**LISTING**
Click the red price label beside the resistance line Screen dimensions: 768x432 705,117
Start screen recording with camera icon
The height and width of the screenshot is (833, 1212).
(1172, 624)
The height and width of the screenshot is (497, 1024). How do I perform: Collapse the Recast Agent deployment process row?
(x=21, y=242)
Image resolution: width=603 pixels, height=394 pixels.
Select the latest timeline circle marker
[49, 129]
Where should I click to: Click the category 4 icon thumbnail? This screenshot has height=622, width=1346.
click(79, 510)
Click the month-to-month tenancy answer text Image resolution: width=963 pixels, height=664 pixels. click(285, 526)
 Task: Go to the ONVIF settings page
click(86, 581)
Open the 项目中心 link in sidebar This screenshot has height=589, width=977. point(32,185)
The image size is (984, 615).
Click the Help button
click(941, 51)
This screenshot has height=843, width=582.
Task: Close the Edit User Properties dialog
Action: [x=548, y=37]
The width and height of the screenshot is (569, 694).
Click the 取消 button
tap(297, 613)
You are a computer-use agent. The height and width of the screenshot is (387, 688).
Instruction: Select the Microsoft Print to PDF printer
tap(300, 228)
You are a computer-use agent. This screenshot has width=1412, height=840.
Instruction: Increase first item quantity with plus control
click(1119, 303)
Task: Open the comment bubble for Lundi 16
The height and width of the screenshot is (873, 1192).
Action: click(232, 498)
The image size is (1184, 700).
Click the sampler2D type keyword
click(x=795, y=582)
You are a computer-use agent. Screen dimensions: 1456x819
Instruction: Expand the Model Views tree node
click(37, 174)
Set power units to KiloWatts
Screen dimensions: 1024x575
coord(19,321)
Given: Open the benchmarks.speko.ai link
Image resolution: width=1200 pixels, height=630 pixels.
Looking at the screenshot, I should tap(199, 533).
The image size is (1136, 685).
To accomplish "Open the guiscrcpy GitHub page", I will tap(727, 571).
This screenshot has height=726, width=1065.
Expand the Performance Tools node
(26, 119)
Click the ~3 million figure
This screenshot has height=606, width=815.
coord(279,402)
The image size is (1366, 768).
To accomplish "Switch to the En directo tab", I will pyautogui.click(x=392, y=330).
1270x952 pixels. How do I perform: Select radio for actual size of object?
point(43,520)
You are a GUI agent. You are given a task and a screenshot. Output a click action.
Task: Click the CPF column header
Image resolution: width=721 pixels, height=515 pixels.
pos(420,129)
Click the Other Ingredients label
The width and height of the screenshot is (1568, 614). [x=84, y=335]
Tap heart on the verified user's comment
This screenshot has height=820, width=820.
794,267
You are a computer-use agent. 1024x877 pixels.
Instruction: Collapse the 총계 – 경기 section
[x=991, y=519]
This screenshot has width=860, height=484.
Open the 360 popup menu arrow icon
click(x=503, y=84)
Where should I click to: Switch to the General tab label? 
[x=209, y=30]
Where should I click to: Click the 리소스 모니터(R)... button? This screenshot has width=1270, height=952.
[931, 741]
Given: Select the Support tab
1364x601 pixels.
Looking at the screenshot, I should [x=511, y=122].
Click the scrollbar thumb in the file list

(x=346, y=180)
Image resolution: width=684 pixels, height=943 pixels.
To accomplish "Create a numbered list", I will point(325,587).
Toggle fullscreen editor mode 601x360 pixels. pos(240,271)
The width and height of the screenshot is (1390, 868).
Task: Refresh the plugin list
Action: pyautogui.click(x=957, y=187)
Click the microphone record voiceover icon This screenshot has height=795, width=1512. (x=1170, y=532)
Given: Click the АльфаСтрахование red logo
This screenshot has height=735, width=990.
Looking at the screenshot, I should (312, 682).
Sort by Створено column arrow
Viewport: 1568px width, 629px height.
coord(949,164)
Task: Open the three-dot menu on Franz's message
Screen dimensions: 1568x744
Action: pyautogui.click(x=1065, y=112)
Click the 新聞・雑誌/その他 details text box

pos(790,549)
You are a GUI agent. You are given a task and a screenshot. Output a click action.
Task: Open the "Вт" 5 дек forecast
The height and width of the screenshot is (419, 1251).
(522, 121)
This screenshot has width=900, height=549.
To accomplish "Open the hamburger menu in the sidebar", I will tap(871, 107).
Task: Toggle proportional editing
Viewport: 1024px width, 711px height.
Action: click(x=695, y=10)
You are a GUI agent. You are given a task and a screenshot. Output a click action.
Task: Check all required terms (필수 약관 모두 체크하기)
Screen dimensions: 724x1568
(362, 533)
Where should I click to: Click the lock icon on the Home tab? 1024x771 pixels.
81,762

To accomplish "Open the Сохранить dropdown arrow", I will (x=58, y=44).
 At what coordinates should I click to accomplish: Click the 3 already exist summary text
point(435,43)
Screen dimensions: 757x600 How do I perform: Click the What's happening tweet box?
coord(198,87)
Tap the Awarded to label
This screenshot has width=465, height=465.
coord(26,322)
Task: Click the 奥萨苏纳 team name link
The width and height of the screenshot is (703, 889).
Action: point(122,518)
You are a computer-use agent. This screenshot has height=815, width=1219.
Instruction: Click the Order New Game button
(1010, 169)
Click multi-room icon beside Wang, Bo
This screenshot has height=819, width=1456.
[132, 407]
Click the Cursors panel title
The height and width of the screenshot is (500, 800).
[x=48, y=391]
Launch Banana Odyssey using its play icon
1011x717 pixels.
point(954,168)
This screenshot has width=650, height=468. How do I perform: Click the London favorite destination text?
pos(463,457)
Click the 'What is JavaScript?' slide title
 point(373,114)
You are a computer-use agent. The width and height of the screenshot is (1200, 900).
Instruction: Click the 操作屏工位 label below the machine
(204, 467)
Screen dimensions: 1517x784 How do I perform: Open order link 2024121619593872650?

**SET EXERCISE**
Rewrite the part of the items that opens with the line containing "Image resolution: width=684" and closes with the line containing "pos(790,549)", replacing "microphone" with "headset" and leaving everything else as it is.

**COMPLETE OUTPUT**
Image resolution: width=684 pixels, height=943 pixels.
To accomplish "Create a numbered list", I will point(325,587).
Toggle fullscreen editor mode 601x360 pixels. pos(240,271)
The width and height of the screenshot is (1390, 868).
Task: Refresh the plugin list
Action: pyautogui.click(x=957, y=187)
Click the headset record voiceover icon This screenshot has height=795, width=1512. (x=1170, y=532)
Given: Click the АльфаСтрахование red logo
This screenshot has height=735, width=990.
Looking at the screenshot, I should (312, 682).
Sort by Створено column arrow
Viewport: 1568px width, 629px height.
coord(949,164)
Task: Open the three-dot menu on Franz's message
Screen dimensions: 1568x744
Action: pyautogui.click(x=1065, y=112)
Click the 新聞・雑誌/その他 details text box

pos(790,549)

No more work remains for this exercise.